The vast majority logging on to this post would be amused by the tree hugger on the right here. But humour aside, that our bodies express the attitude of our hearts is something we cannot get away from. So what does the position we take (literally) when worshipping say about us?

Ancient peoples would (amongst other things) bow before their gods of sun, moon, rain, fertility etc when they worshipped them (Dan.3:5). The people of God would bow in corporate worship before YHWH. (Ex.4:31)

As "modern" people we don't like that kind of thing, it smacks of bondage, servility and ignorance. Secular man doesn't express the worship of his idols through bowing and sacrifices, but through study. He studies the natural world and contemplates it, using the fruits of this contemplation to bestow upon himself ever greater glory in the form of freedom and prosperity.

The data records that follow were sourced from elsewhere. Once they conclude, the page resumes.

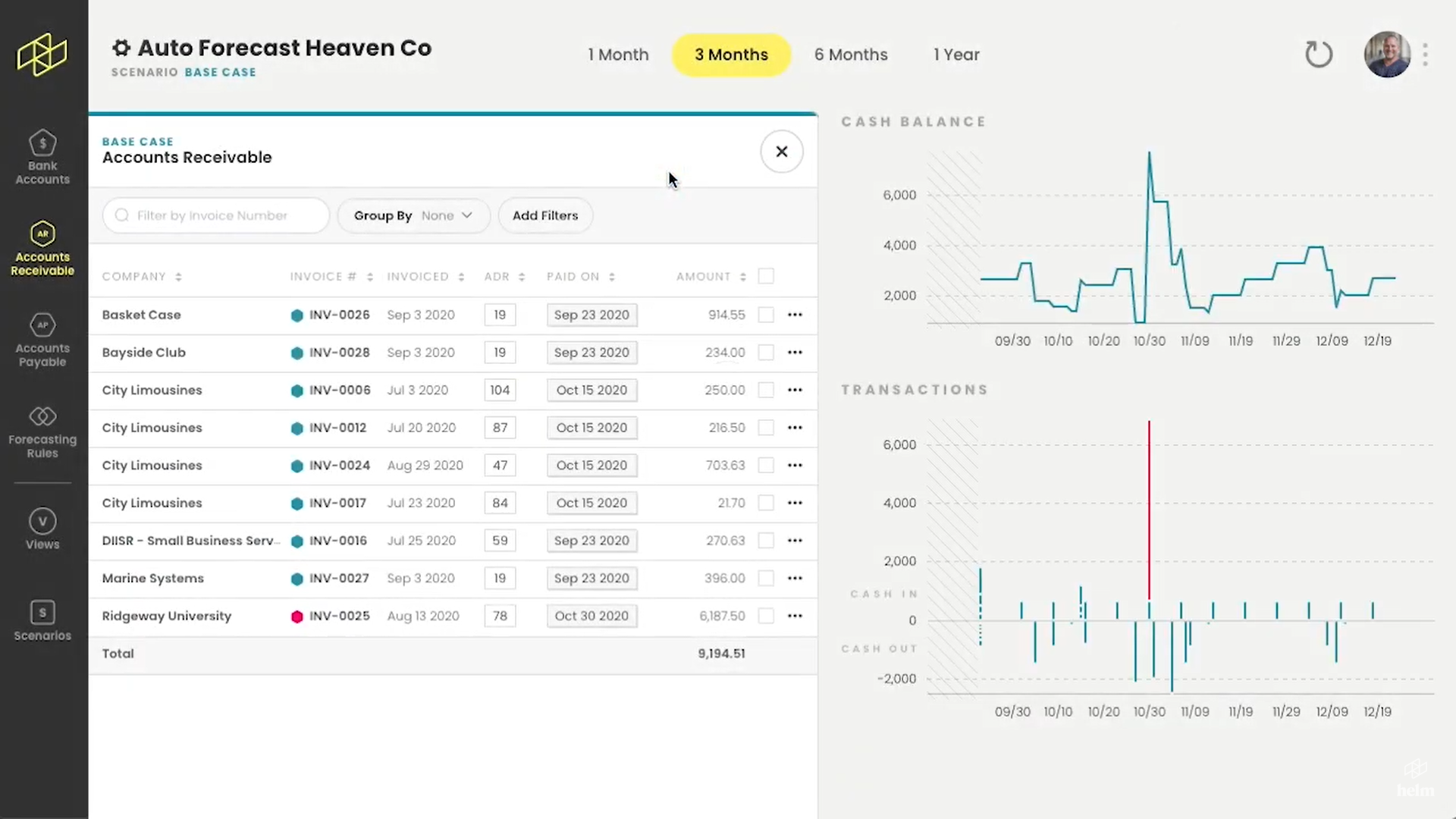Viewport: 1456px width, 819px height.
Task: Toggle checkbox for Ridgeway University invoice
Action: [766, 615]
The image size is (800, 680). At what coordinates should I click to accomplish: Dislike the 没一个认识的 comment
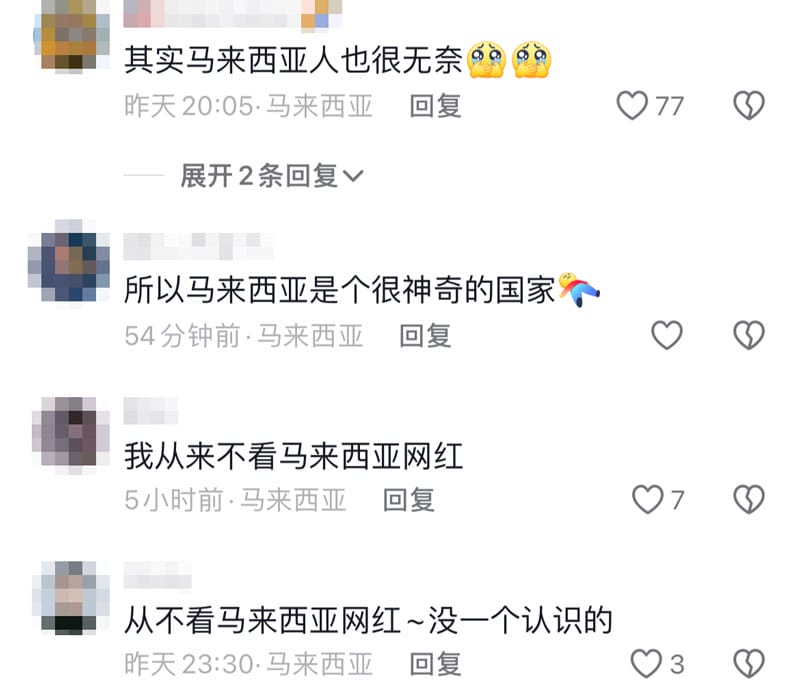pyautogui.click(x=748, y=664)

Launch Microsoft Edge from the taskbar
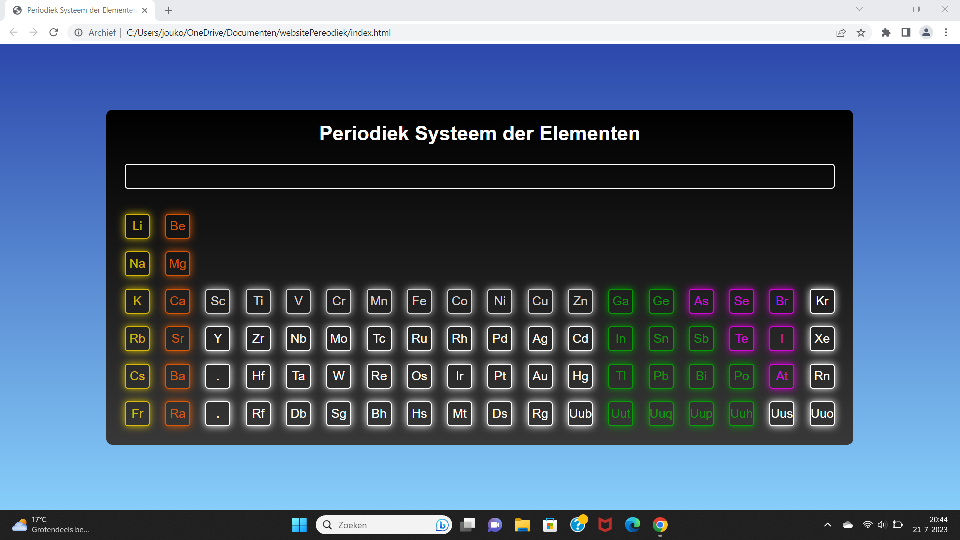(632, 525)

But modern man is not just a contemplator. At football matches there are always great displays of emotion, however there is no bowing. Modern man will happily and extravagantly love his gods, so long as his gods deliver the goods.

So, that there is little kneeling in most churches may be as much a reflection of the culture they live in as any Biblical conviction. Evangelicals prefer to sit and think about their God rather than bow before him, using their clever reflections to bring glory to Jesus. Charismatics prefer to dance and jump rather than bow, believing that ostentatious displays of affection bring glory to Jesus. It seems when it comes to bowing, only the Catholics, Anglicans Orthodox etc make any significant effort.

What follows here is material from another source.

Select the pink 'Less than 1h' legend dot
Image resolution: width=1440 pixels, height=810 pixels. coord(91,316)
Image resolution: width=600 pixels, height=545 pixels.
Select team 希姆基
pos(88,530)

I realise I'm grossly stereotyping here so don't get hung up on my straw men, instead, let it be a trigger for the following reflection:

What does the physical position you adopt in private or public worship say about you and your attitude to the Living God? Consider the writer of the book of Hebrews when he says:
But you have come to Mount Zion and to the city of the living God, the heavenly Jerusalem, and to innumerable angels in festal gathering, and to the assembly of the firstborn who are enrolled in heaven, and to God, the judge of all, and to the spirits of the righteous made perfect, and to Jesus, the mediator of a new covenant, and to the sprinkled blood that speaks a better word than the blood of Abel. See that you do not refuse him who is speaking. For if they did not escape when they refused him who warned them on earth, much less will we escape if we reject him who warns from heaven. At that time his voice shook the earth, but now he has promised, “Yet once more I will shake not only the earth but also the heavens.” This phrase, “Yet once more,” indicates the removal of things that are shaken—that is, things that have been made—in order that the things that cannot be shaken may remain. Therefore let us be grateful for receiving a kingdom that cannot be shaken, and thus let us offer to God acceptable worship, with reverence and awe, for our God is a consuming fire. Hebrews 12:22-29
It strikes me that he would encourage us to (physical) expressions of exuberance, reverence and contemplation.

Only when you meet the true and living God, does this blend of all three make any sense.